MobileRead Forums - View Single Post

leo738 · 04-01-2013, 07:14 AM

Hello,

I stand to be corrected but I think it's something to do with the encoding:

Code:

encoding  = 'ISO-8859-15'

You might try instead:

Code:

encoding  = 'UTF-8'

As per the 2nd post. Hopefully it solves the problem.

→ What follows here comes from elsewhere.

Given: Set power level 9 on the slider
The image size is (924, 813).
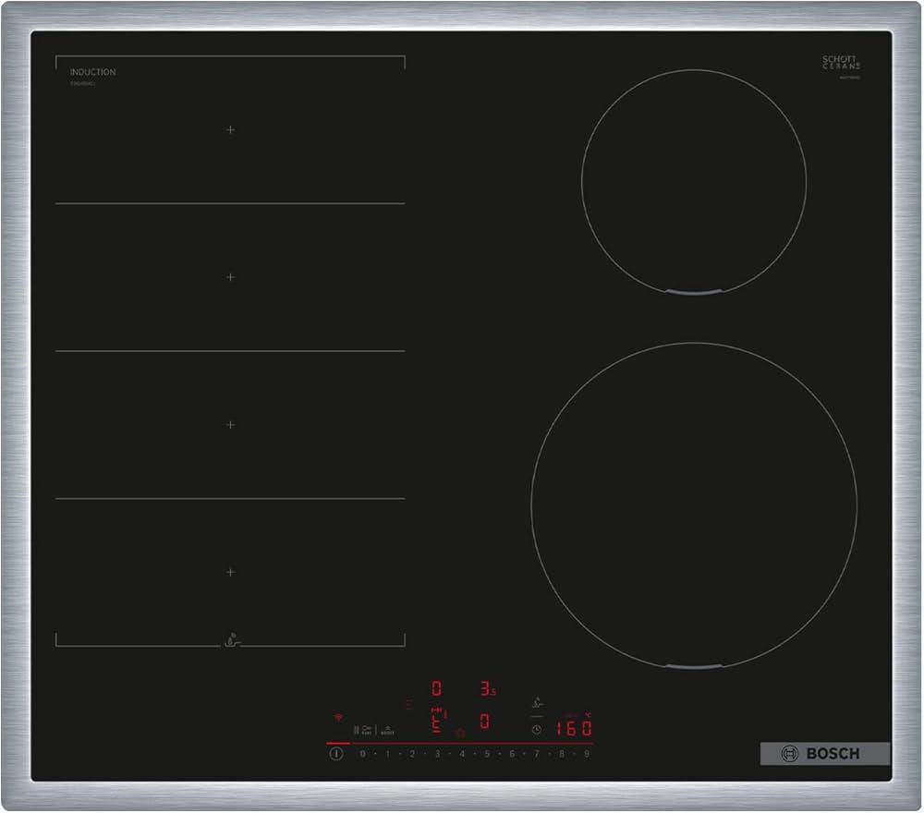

The recipe following this change would therefore be:

Code:

__license__  = 'GPL v3'
__copyright__ = "2008, Derry FitzGerald. 2009 Modified by Ray Kinsella and David O'Callaghan, 2011 Modified by Phil Burns, 2013 Modified by O. O'H"
'''
irishtimes.com
'''
import re

from calibre.web.feeds.news import BasicNewsRecipe

class IrishTimes(BasicNewsRecipe):
    title          = u'The Irish Times'
    encoding  = 'UTF-8'
    __author__    = "Derry FitzGerald, Ray Kinsella, David O'Callaghan, Phil Burns & O. O'H"
    language = 'en_IE'
    timefmt = ' (%A, %B %d, %Y)'

    oldest_article = 1.0
    max_articles_per_feed  = 100
    no_stylesheets = True
    simultaneous_downloads= 5

    r = re.compile('.*(?P<url>http:\/\/(www.irishtimes.com)|(rss.feedsportal.com\/c)\/.*\.html?).*')
    keep_only_tags  = dict(name='article', attrs={'class':'article row'})
    remove_tags    = [dict(name='div', attrs={'class':'footer'})]
    extra_css      = 'p, div { margin: 0pt; border: 0pt; text-indent: 0.5em } .headline {font-size: large;} \n .fact { padding-top: 10pt  }'

    feeds          = [
 		      ('News', 'http://www.irishtimes.com/cmlink/the-irish-times-news-1.1319192'),
                      ('Business', 'http://www.irishtimes.com/cmlink/the-irish-times-business-1.1319195'),
                      ('Debate', 'http://www.irishtimes.com/cmlink/the-irish-times-news-1.1319192'),
                      ('Life Style', 'http://www.irishtimes.com/cmlink/the-irish-times-life-style-1.1319214'),
                      ('Culture', 'http://www.irishtimes.com/cmlink/the-irish-times-culture-1.1319213'),
                      ('Sport', 'http://www.irishtimes.com/cmlink/the-irish-times-sport-1.1319194'),
                    ]

    def print_version(self, url):
        if url.count('rss.feedsportal.com'):
            #u = url.replace('0Bhtml/story01.htm','_pf0Bhtml/story01.htm')
            u = url.find('irishtimes')
            u = 'http://www.irishtimes.com' + url[u + 12:]
            u = u.replace('0C', '/')
            u = u.replace('A', '')
            u = u.replace('0Bhtml/story01.htm', '_pf.html')
        else:
            u = url.replace('.html','_pf.html')
        return u

    def get_article_url(self, article):
        return article.link